OK, not quite. But not all customers are created equal, and not all have the same impact on your bottom line. So start by figuring out where the value lies and how to measure it.
A couple years ago, I was talking with a customer, a bank business analyst, and she told me that they had solid data on three clusters of customers – the top tier, who through very high net worth and using multiple bank services brought in 80% of revenues, the broad mainstream tier that collectively brought in 40% of revenues, and — wait, isn’t that 120%? … That’s right, the bottom tier of customers actually lost the bank money.
Remember that the next time someone blithely reminds you that “the customer is always right”.
What can the Pareto Principle do for you? (Laserlike)
…Find out what separates the top segment from the other segments.
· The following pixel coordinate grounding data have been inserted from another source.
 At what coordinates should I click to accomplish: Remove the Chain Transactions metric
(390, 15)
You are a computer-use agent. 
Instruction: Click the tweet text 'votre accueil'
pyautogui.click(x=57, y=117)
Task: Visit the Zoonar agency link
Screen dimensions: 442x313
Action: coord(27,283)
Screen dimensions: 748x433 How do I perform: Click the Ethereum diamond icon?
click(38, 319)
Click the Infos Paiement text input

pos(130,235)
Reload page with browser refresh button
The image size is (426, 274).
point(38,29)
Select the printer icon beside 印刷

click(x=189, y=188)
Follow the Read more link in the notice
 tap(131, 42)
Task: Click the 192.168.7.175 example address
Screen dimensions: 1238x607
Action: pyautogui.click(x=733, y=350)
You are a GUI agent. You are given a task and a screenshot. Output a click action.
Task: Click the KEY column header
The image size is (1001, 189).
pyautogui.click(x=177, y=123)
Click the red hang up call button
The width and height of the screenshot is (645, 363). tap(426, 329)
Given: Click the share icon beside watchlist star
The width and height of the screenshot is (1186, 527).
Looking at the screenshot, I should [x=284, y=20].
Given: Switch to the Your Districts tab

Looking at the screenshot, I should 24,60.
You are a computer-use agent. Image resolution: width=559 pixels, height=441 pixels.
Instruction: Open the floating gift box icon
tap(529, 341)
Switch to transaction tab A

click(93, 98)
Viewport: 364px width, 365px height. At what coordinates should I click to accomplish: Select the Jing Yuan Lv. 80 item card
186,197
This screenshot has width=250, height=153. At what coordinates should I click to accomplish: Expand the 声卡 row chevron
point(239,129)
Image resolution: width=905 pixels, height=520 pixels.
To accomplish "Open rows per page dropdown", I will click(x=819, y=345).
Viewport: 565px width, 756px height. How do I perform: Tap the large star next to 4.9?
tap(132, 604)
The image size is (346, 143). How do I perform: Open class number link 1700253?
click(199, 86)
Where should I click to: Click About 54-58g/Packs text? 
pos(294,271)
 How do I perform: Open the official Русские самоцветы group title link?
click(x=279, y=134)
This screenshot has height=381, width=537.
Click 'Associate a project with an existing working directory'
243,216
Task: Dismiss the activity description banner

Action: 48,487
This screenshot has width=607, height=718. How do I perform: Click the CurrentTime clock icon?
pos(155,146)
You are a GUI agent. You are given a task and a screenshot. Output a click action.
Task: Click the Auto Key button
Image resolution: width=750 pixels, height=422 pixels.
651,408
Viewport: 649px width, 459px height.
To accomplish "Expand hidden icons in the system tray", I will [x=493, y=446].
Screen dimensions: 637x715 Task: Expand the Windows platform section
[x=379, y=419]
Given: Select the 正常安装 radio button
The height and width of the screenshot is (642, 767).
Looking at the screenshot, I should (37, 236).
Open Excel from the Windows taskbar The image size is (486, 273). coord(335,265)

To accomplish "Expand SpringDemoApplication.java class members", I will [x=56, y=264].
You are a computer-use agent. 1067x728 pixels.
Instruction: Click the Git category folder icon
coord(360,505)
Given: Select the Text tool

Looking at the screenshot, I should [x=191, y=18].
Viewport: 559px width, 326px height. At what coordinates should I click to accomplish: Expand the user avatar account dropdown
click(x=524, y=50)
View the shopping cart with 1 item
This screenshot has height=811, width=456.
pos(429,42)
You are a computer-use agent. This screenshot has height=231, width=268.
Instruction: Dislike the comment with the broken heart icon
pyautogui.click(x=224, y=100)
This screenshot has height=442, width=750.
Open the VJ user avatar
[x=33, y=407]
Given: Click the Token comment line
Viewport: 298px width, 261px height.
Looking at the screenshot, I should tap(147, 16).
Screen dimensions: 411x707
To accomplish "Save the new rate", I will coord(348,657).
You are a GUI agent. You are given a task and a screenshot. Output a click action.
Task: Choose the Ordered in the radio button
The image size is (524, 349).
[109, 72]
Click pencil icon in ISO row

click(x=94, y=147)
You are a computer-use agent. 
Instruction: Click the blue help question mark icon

If you have multiple products, do they buy certain products more than others? Use certain features more than others? Where do they come from and can you tune your marketing to find more customers like your best customers? Does your analytics effort measure overall metrics as well as the health of your business by segment?
Understanding your customer segments can reveal hidden pockets of revenues. Some customers (like the ones with the $10MM of assets in your bank) are obviously valuable. But the smaller yet stable customer may require less hand-holding and do more positive word of mouth for you.
Make Every Customer More Profitable (CIO Insight)
The program certainly helps boost business from high-rollers…but it has also helped Harrah’s identify a profitable segment of customers that it had been under-valuing: the low-rollers, the so-called “retail” or small gamblers who spend no more than $50 per visit, but who represent about 40 percent of Harrah’s business.
Once you know your good customers, how far do you go to make them happy? It’s important to know what you should — and should not — negotiate on.
The Art of Saying No to a Customer Paints a More Profitable Picture (Brews News)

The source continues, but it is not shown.